A 29-year-old mother-of-two has said that she has been shielding her children from the reality of knowing why they have moved eight times in the last two years.
"I try not to let the girls know that they're homeless," Lorna Byrne says. "My oldest girl thinks we're on a kind of travel holiday because we've moved around so much. I let her think that we're experiencing Dublin a little bit.
"I don't want them to know that they're homeless in the sense of mental health and stigma."
Latest figures from the Department of Housing show that the number of people homeless in Ireland has surpassed 13,000 for the first time.
A total of 13,179 people were homeless last month, including 3,991 children.
It is the highest number of children living in emergency accommodation in Ireland since current records began almost ten years ago.
In the last year, child homelessness has risen by 17% and that cohort includes Lorna's two daughters aged six and two.

Every morning Lorna travels with her children from their emergency accommodation in South Dublin to Bray, where her eldest daughter attends school.
It takes around 40 minutes to go one way. To save on train fares, Lorna waits in Bray with her two-year old until school ends in the afternoon.
She fills her day walking around the seaside town.
While it may sound challenging, it's an improvement on the commute they once took from their emergency accommodation in Rathmines, which is a greater distance from Bray.
The three had to leave at 6.30am to make school by 9am and they got home later in the evenings.
"It's an awful lot to get her to school, but it's worth it. The school that she's in gives her great support. It gives her everything. It's helped her be her little self again", according to Lorna.
Visitors are not allowed in the emergency accommodation where she and the children live, which means she cannot host playdates.
There is a back garden and a front garden, but those who live in the units/flats don't have access to the outdoor space on the property.
Emergency accommodation impacted the mobility of Lorna's youngest child, who has been homeless since she was four months old.
She has only ever known emergency accommodation - sleeping in a double bed with her sister and her mother and navigating tight spaces in an effort to walk.
"There's no space to play. It's had an effect physically and mentally on the girls. The older girl, she's in senior infants and she wants to have play dates. She wants to go to a friend's house.
"I don't mind her going, but it's the embarrassment, then, of turning around and saying I'm not allowed to bring you back."
There are almost 4,000 children homeless in Ireland, and the adverse childhood trauma that stems from that experience is immense, according to Chief Executive of the Children's Rights Alliance Tanya Ward.
"Children are often ashamed to tell people that they're homeless. Often parents spend huge amounts of time travelling across a city to keep them in their old schools.
"Smaller children are not getting space to play and are really missing all those developmental milestones. The grind of living through homelessness leaves a terrible legacy on a family."
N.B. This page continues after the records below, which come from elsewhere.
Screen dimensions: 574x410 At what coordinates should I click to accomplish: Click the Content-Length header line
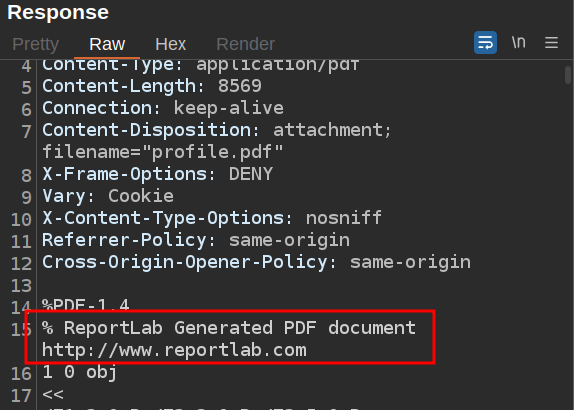pos(152,86)
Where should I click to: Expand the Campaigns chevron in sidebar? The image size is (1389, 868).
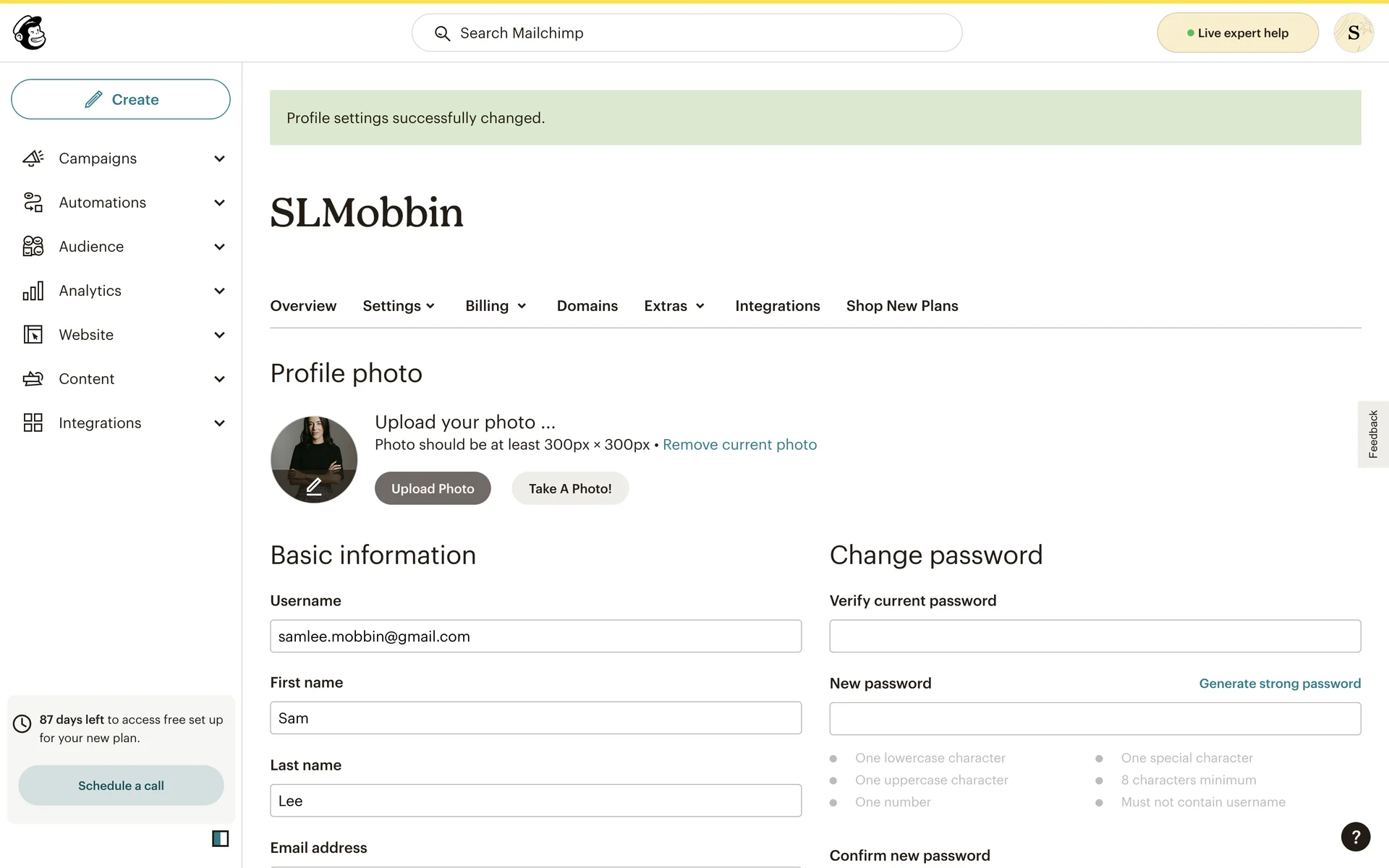[x=219, y=158]
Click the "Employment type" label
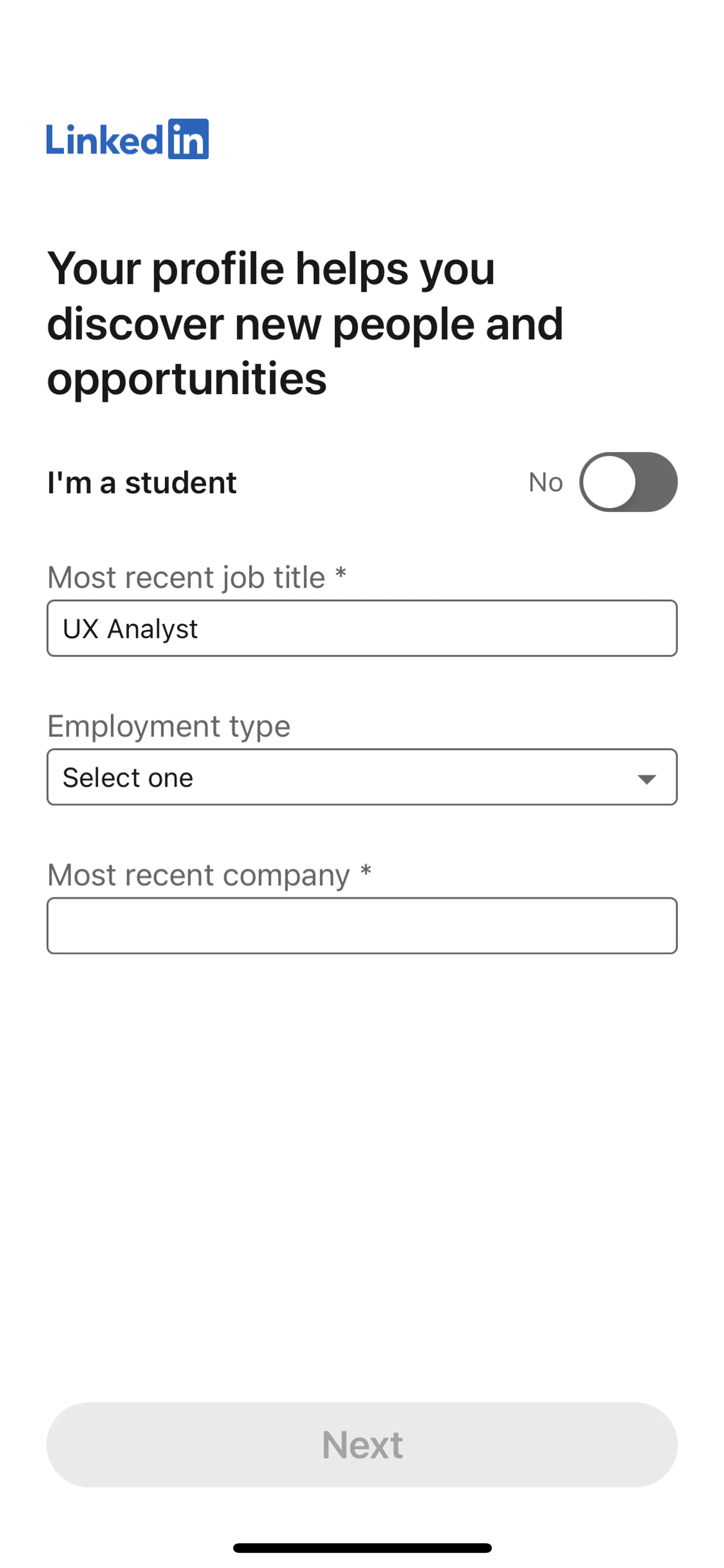724x1568 pixels. [169, 726]
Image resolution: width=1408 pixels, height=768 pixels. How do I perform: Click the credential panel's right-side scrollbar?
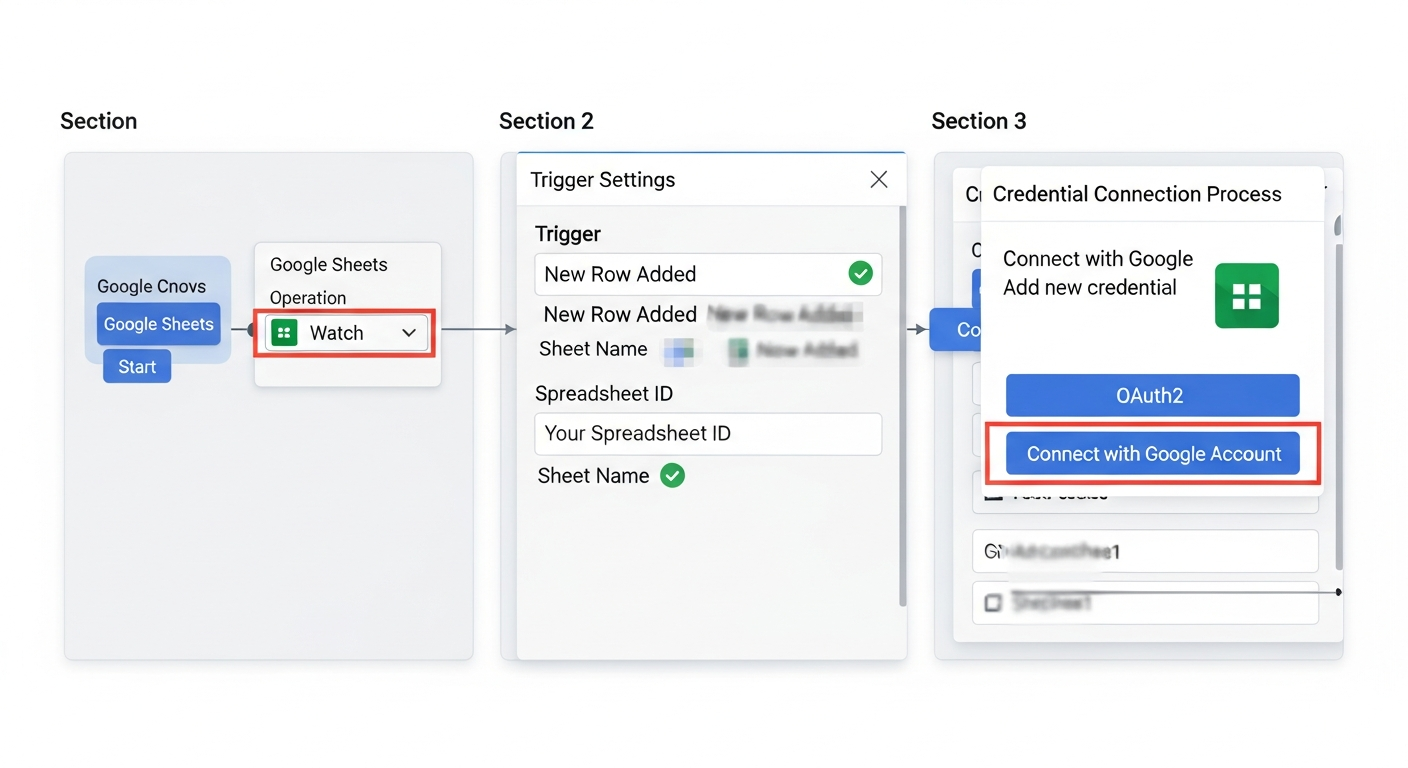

The homeless charity Depaul has been helping families like Lorna and her children, but as Christmas approaches the situation is grim.
Dermot Murphy, who is Depaul's Director of Services and Development, says that while a lot of work goes into ensuring that Christmas is special for everyone in their services, it's not the first Christmas for some children in homelessness.
Depaul homeless services want to see more preventative interventions before people enter homelessness.
"We're facing into the winter now knowing that families are in unstable accommodation, and they have a lack of appropriate options to move on to, and we know that the rental market is contracting continuously", according to Mr Murphy.
"A lot of work has to be done to reassure the kids that Santa always knows where to find you, but we also have to support the families because it's an incredibly stressful situation for them."

Lorna has put up a Christmas tree in the flat but has also lived out of bags to ensure that she and the children can leave the flat rapidly if they’re given short notice (usually 24 hours), to move to different emergency accommodation.
It’s a position she never foresaw herself in prior to the Covid pandemic and before she lost her managerial job in hospitality.
"I had a good job. I paid my rent. I paid my bills. I paid everything. Something happened to me in my own personal life that was out of my control. People don't look at it like that.
"As soon as they found out I was homeless they were like, there has to be something else. Nobody can actually believe the coin can flip at anytime."
The stigma of being homeless in Ireland in 2023 has been eye opening for Lorna.
"I'm going to be a much better person in myself from being homeless and the reason is because I've learned to be on the bottom and there's nowhere else you can go when you're homeless.
"I've lost an awful lot of people. I've lost people that I would have classed as friends because they don't necessarily want to be associated with someone that's homeless."
Lorna is battling for a place she can call home, somewhere she can securely raise her girls that will enable her to begin life again, but she’s cynical about solutions.
"At the end of the day, Council workers and TDs and politicians, they all get to go home at night, and put their feet up and forget about it. We don't. There's alleviation for them. There's no alleviation for us and they can do something about it.
"They haven't wanted to find the answer as far as I'm concerned and there's an answer out there, they just don't want to find it."